TASK DETAILS: Output exactly the lines from the one holding "Image resolution: width=1200" through the final line of the entries.

START PROVIDED DATA

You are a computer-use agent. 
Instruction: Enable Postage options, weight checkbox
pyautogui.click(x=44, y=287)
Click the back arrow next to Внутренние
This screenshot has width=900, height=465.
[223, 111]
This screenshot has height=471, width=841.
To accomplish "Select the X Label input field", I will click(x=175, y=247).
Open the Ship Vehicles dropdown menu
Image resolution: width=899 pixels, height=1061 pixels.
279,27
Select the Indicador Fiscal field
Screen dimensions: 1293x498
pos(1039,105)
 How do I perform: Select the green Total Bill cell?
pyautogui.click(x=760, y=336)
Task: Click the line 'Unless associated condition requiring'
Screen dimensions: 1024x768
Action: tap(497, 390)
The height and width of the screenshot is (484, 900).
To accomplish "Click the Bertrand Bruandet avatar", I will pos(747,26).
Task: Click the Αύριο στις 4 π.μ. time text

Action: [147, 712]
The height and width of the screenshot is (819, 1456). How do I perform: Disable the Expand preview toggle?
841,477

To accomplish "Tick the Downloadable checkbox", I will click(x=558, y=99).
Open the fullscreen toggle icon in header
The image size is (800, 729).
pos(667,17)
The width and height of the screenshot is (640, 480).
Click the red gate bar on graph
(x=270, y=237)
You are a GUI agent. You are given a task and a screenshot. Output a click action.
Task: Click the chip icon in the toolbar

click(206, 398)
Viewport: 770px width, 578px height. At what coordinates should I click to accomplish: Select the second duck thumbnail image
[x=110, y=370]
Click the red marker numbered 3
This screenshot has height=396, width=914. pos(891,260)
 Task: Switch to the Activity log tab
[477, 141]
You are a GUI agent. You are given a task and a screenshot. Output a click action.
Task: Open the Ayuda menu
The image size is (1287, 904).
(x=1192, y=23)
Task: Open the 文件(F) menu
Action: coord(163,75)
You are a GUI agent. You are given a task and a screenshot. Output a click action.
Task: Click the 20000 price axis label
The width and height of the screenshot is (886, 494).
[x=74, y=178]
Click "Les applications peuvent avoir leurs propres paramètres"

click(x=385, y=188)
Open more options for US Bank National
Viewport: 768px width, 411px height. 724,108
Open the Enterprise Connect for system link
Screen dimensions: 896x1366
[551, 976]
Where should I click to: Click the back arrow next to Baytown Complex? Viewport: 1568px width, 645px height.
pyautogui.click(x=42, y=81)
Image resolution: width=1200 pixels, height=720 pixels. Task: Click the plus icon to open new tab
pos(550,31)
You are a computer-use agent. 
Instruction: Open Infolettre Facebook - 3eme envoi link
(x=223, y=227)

END PROVIDED DATA

SOLUTION FOR THIS TASK:
Image resolution: width=1200 pixels, height=720 pixels. Task: Click the plus icon to open new tab
pos(550,31)
You are a computer-use agent. 
Instruction: Open Infolettre Facebook - 3eme envoi link
(x=223, y=227)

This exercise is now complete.